§ Given text:
---

Unfortunately, however, despite pressure from Buhari’s camp and the civil
society, Atiku reneged on the news-breaking promise. Nigeria has penchant for
imitating America’s political pattern, quite alright, but the world is not
ready for another commander-in-chief who draws his strength by parading
fantasies and fallacies as facts.
The nail in the coffin stuck when
Abubakar muted a plan to grant full amnesty to politicians who looted our
common wealth. That is, ‘Fellow Nigerians, please steal, but if you are caught,
return the money and go free.’ This patent appeal for corruption is a moral
miasma. Critics will counter here, and understandably so, because President
Buhari has not prosecuted corrupt politicians who have returned their loot
since he assumed power. But not to be lost is the fact that the president has,
at least, been able to sustain a level of credibility with a constant promise
that none of such looters will escape prison, eventually. It is a bad policy to
shutdown Nigeria’s shop to chase criminals, as Atiku’s vice-presidential
candidate Peter Obi cautioned; but, as Vice-President Yemi Osinbajo reminded
us, allowing criminals to loot Nigeria’s entire stock is definitively worse.

---

§ Data for review:

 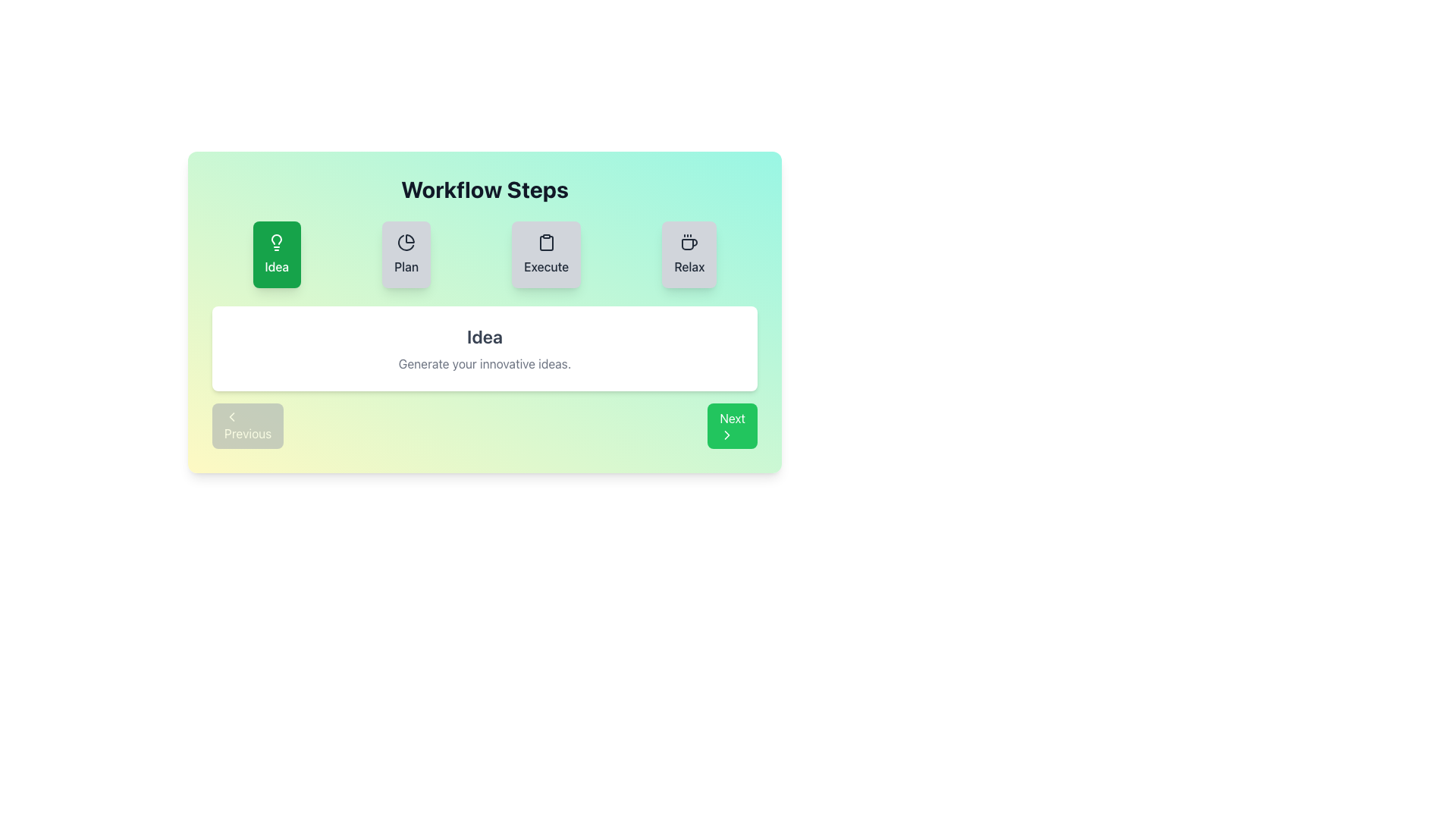 What do you see at coordinates (484, 348) in the screenshot?
I see `the text content card located in the center of the 'Workflow Steps' section, positioned below the buttons labeled 'Idea,' 'Plan,' 'Execute,' and 'Relax.'` at bounding box center [484, 348].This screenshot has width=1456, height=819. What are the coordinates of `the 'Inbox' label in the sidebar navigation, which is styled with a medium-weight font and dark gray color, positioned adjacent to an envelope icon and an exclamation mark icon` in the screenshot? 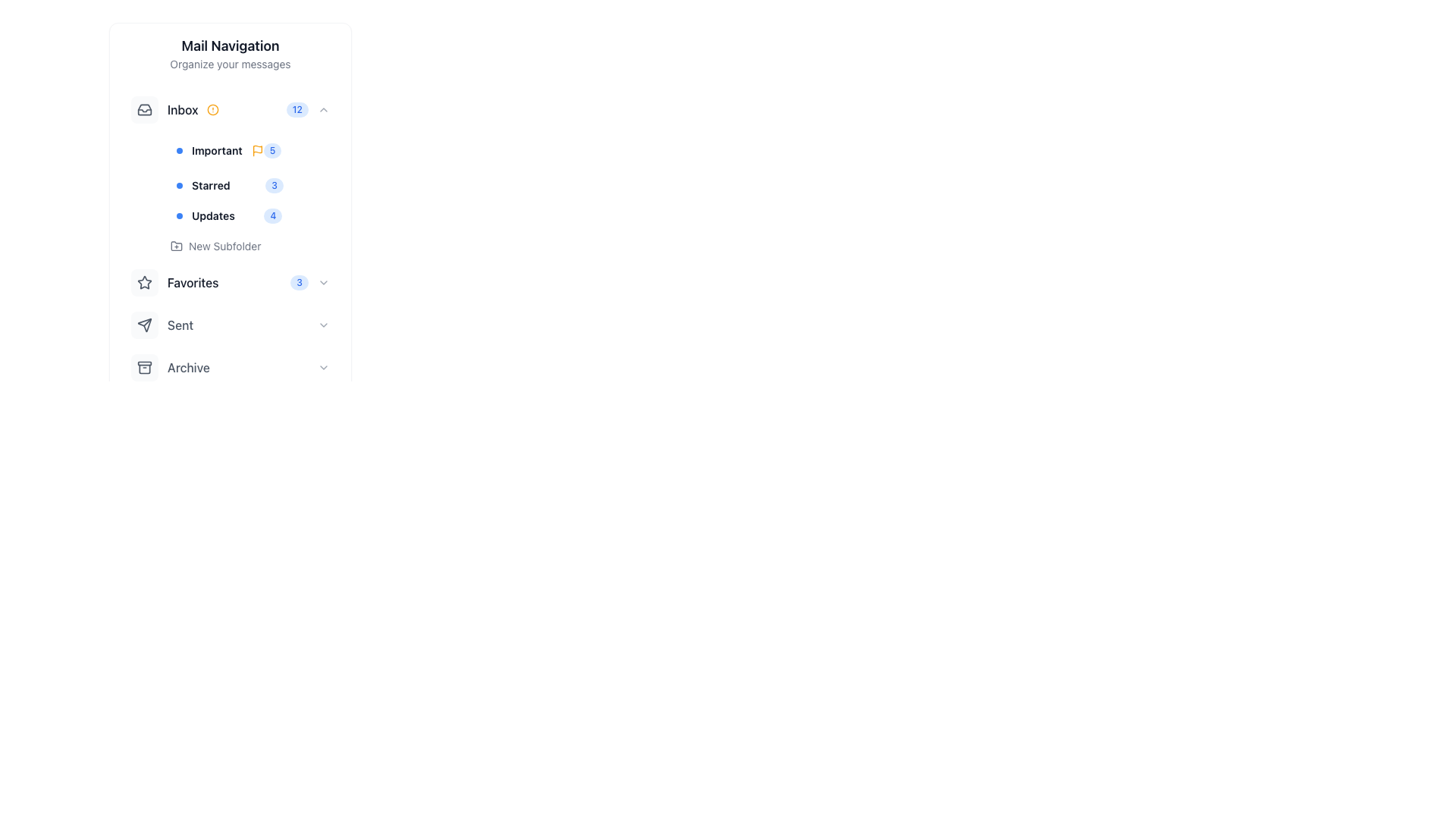 It's located at (175, 109). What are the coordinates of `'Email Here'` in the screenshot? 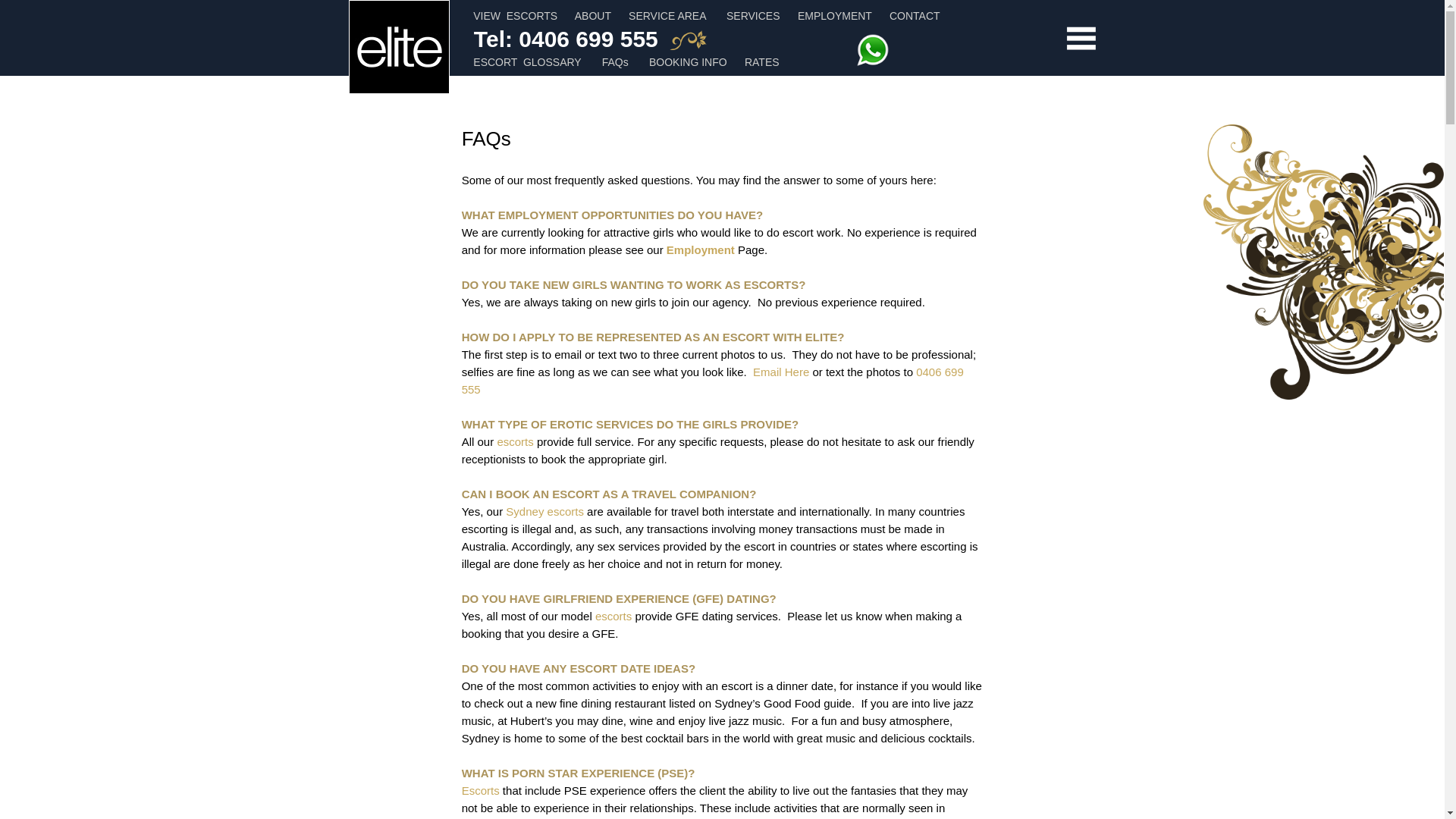 It's located at (781, 372).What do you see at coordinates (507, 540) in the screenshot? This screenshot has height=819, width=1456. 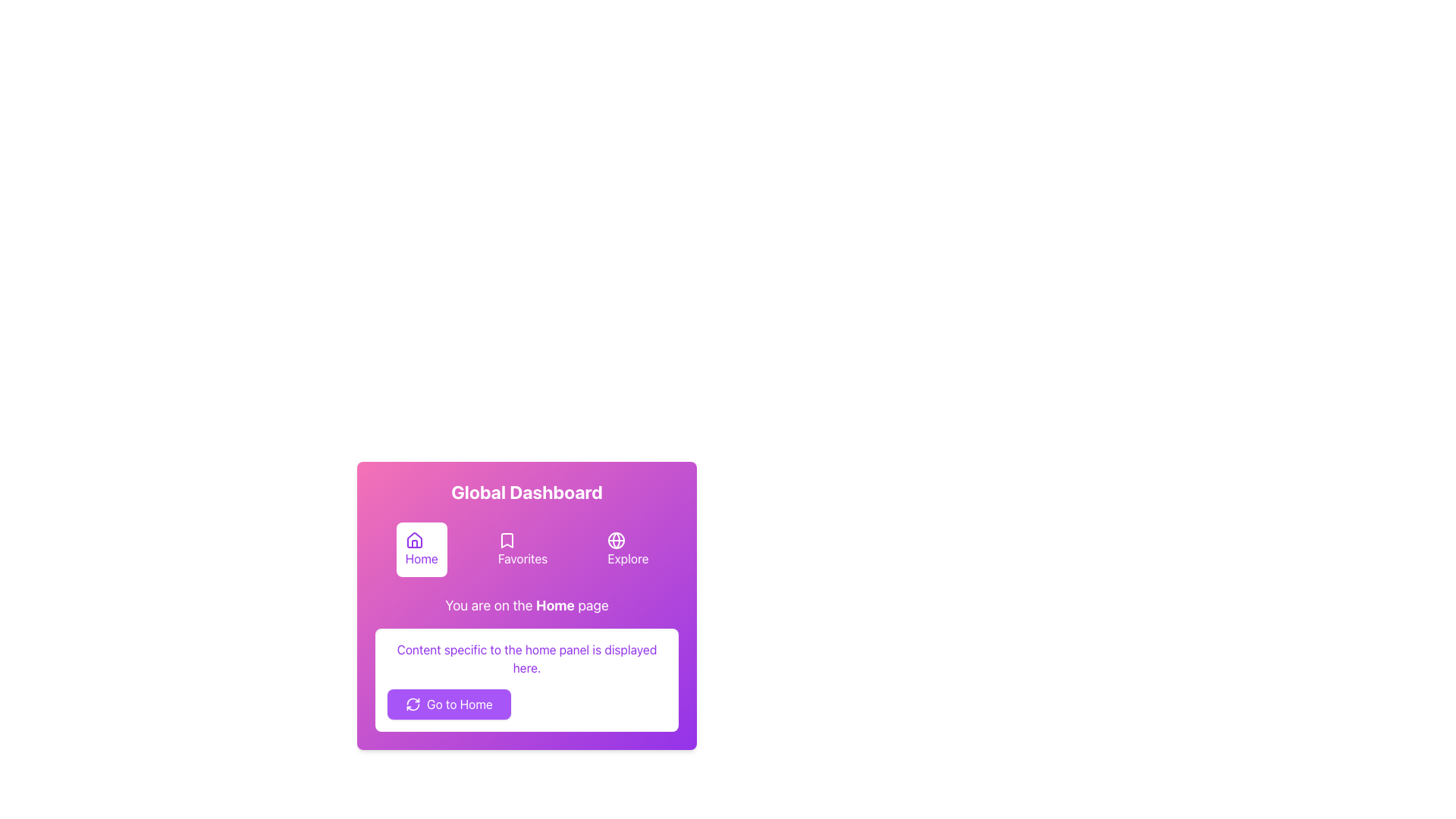 I see `the Favorites icon, which serves as a visual indicator for the Favorites section located above the label 'Favorites.'` at bounding box center [507, 540].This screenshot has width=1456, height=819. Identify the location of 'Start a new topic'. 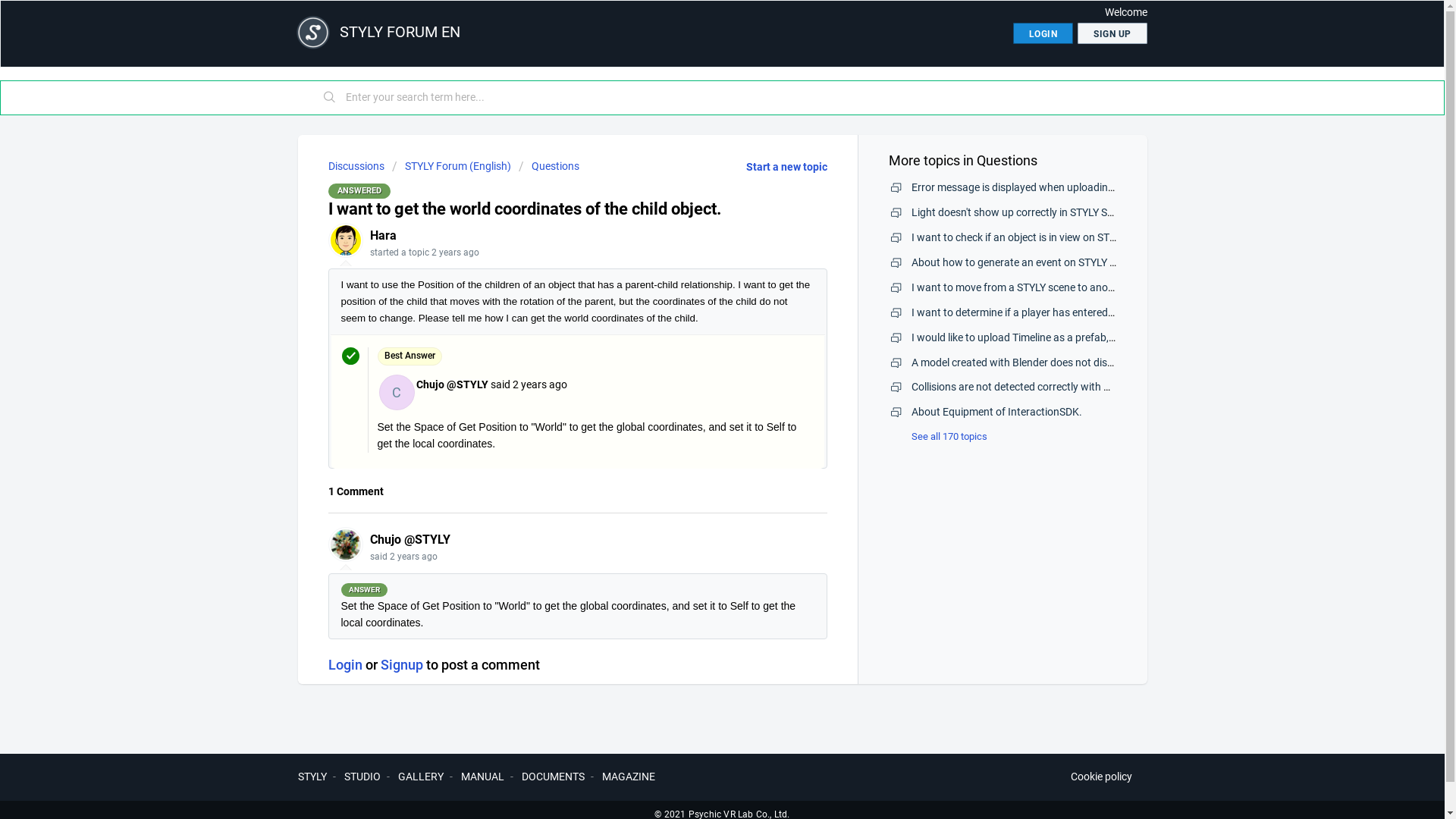
(786, 166).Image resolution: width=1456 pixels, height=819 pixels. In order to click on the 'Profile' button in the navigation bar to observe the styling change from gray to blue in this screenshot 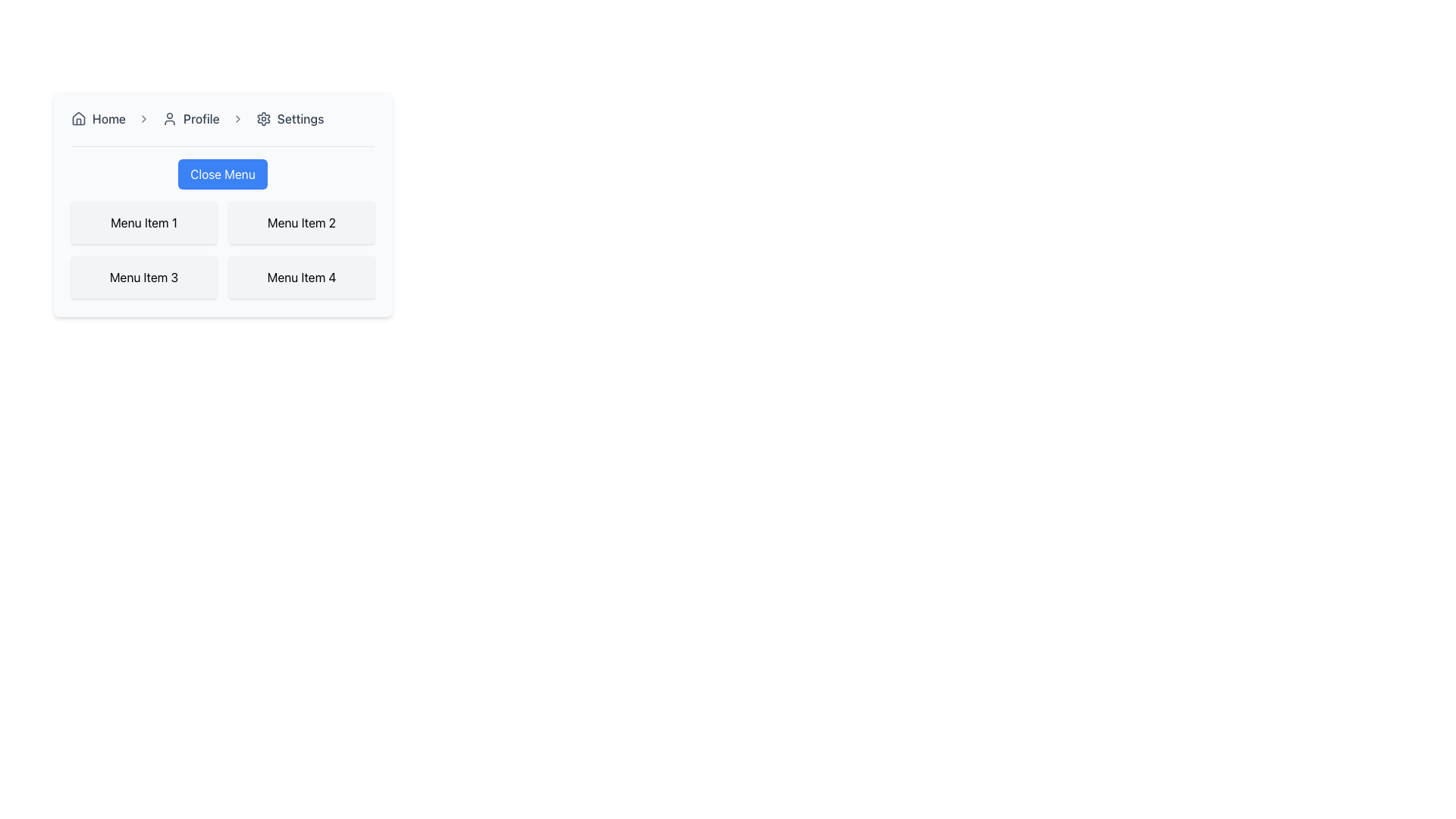, I will do `click(190, 118)`.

---

§ Task brief:
Reproduce word for word the part of the passage on Atiku Abubakar's amnesty plan that begins with "The nail in" and ends with "is definitively worse.".

§ Answer section:
The nail in the coffin stuck when
Abubakar muted a plan to grant full amnesty to politicians who looted our
common wealth. That is, ‘Fellow Nigerians, please steal, but if you are caught,
return the money and go free.’ This patent appeal for corruption is a moral
miasma. Critics will counter here, and understandably so, because President
Buhari has not prosecuted corrupt politicians who have returned their loot
since he assumed power. But not to be lost is the fact that the president has,
at least, been able to sustain a level of credibility with a constant promise
that none of such looters will escape prison, eventually. It is a bad policy to
shutdown Nigeria’s shop to chase criminals, as Atiku’s vice-presidential
candidate Peter Obi cautioned; but, as Vice-President Yemi Osinbajo reminded
us, allowing criminals to loot Nigeria’s entire stock is definitively worse.